Harpaz and Hazan conceived the idea behind the project following three years of research in The Netherlands. It was then that the artists decided to combine their skills to create a mixed media narrative. “It started from combining this technical idea and how to work with it until a story emerges, it was something like that,” said Hazan.
While at first glance the exhibition appears to be coated with technicalities, it’s marinating in a number of existential tropes. From the Judaica incorporated in the installation to the very title itself, the body of work forces its audience to ruminate on their past, present, and future. The show takes its name from acclaimed Israeli poet Avot Yeshurun, whose work retrospectively questioned and contemplated traumatic events.
The exhibition’s title, “Till I End My Song,” is derived from Yeshurun’s idiom, “I was afraid to fall asleep again.” The phrase refers to his escape from the Holocaust, thereby shining light on his enduring sense of guilt for abandoning his parents, who eventually perished.

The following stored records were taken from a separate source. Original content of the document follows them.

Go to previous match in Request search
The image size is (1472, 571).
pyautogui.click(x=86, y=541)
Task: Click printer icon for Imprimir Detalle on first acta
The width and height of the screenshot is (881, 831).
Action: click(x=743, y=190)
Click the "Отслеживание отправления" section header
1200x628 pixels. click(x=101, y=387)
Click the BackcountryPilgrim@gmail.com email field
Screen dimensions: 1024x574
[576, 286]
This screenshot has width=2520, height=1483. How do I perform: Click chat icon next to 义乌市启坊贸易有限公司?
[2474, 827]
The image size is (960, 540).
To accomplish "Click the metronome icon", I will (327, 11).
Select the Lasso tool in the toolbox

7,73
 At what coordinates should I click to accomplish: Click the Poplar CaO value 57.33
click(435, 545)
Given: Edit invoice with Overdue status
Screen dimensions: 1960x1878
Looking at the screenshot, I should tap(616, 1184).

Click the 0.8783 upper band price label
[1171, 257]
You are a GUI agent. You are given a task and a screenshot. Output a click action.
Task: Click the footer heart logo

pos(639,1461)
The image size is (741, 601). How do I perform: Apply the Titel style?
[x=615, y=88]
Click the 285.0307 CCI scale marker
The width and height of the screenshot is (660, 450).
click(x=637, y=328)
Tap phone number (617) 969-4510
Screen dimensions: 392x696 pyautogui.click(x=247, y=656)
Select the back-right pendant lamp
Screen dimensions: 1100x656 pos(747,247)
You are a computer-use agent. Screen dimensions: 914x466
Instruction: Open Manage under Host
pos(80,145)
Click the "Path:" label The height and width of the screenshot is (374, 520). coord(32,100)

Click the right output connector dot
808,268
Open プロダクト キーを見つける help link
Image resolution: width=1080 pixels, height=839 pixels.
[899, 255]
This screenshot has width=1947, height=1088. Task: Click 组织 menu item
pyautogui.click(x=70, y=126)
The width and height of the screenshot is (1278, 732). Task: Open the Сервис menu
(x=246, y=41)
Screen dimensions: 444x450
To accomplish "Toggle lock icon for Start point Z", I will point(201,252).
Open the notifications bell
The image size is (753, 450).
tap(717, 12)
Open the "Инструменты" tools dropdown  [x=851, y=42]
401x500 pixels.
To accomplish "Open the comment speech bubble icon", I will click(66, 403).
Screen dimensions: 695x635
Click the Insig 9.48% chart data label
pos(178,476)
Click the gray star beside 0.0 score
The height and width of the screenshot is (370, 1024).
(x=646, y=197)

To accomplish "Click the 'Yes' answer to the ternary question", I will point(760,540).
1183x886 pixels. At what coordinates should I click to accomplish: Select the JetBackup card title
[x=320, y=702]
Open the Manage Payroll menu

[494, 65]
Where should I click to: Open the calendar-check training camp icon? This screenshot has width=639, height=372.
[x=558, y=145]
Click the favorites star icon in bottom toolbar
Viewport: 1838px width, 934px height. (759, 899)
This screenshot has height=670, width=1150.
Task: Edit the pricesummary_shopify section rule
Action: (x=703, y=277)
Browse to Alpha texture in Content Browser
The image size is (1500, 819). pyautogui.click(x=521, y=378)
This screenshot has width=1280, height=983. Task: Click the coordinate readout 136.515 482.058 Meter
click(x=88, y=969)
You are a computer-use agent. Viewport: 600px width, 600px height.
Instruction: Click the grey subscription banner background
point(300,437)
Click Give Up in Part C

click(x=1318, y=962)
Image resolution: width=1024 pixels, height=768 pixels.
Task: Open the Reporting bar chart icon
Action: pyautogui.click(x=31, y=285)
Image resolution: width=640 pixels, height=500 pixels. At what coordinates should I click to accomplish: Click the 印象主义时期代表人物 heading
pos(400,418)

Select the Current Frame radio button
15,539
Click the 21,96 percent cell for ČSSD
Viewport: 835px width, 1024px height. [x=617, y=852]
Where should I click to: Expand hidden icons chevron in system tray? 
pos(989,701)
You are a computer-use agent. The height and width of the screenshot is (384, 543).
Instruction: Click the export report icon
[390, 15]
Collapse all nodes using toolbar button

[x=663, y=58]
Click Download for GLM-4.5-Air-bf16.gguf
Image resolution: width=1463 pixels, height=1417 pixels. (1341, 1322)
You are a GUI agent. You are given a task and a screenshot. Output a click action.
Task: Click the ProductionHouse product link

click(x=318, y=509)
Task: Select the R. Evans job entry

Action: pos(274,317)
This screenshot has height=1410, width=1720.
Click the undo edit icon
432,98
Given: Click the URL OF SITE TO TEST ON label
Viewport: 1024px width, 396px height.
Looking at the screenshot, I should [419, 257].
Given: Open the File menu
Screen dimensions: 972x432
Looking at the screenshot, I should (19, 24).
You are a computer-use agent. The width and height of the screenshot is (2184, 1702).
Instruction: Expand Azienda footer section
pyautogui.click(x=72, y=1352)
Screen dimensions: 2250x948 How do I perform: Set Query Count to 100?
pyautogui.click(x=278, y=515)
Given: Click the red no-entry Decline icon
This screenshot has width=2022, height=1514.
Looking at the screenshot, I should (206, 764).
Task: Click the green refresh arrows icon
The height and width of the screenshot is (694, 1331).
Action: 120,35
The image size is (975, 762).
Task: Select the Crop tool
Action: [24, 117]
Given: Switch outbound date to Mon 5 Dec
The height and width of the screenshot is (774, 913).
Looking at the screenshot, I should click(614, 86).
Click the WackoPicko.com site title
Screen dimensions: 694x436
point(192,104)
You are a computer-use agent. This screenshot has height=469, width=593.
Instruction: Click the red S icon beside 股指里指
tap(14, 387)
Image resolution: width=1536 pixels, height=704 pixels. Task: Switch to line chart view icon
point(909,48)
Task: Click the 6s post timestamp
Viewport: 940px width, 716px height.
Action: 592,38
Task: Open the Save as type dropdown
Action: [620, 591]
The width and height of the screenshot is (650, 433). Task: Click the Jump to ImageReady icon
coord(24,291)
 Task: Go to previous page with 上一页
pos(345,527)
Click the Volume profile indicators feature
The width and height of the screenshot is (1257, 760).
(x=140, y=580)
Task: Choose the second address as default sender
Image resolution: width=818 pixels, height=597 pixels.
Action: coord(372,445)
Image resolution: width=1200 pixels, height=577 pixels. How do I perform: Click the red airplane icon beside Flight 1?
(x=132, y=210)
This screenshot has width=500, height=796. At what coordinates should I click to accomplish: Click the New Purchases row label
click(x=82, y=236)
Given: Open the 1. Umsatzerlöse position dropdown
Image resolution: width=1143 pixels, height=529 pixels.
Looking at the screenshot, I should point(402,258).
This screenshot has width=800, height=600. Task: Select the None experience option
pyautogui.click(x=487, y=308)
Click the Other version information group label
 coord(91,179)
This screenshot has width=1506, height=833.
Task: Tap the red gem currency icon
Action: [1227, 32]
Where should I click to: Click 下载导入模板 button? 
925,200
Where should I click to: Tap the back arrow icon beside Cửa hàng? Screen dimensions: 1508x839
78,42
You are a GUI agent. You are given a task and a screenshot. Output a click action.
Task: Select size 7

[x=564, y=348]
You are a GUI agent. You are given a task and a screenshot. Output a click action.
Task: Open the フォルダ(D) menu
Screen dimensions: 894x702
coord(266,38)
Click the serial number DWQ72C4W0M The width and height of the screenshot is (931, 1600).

“Till I End My Song” features ordinary domestic objects, such as a wooden spoon and tea cup, appear to be floating in space, as sound waves pass through. Perhaps the most distinct subject in the installation is the shofar, an archaic musical instrument intended for ancient Jewish rituals.
The installation possesses visual, auditory, and theatrical qualities taking its audience through a journey. Amid the subtle near-silence, is the abrupt sound of alarm clocks ringing. A metaphor of recollection and awakening, it is actualized as the trauma-associated objects and sounds collide. “It was about how to make an object a protagonist of the installation so we wanted to bring sound into it to see how all these things interact,” said Harpaz.
Another motif that becomes prevalent throughout the installation is the presence of enigma. The space is dimly lit, with light shining only on the subjects themselves. The darkness of the exhibition perpetuates the notion that a secret will be revealed, but as viewers continue to make their way through the works, it becomes evident that each object is only a reflection of the past.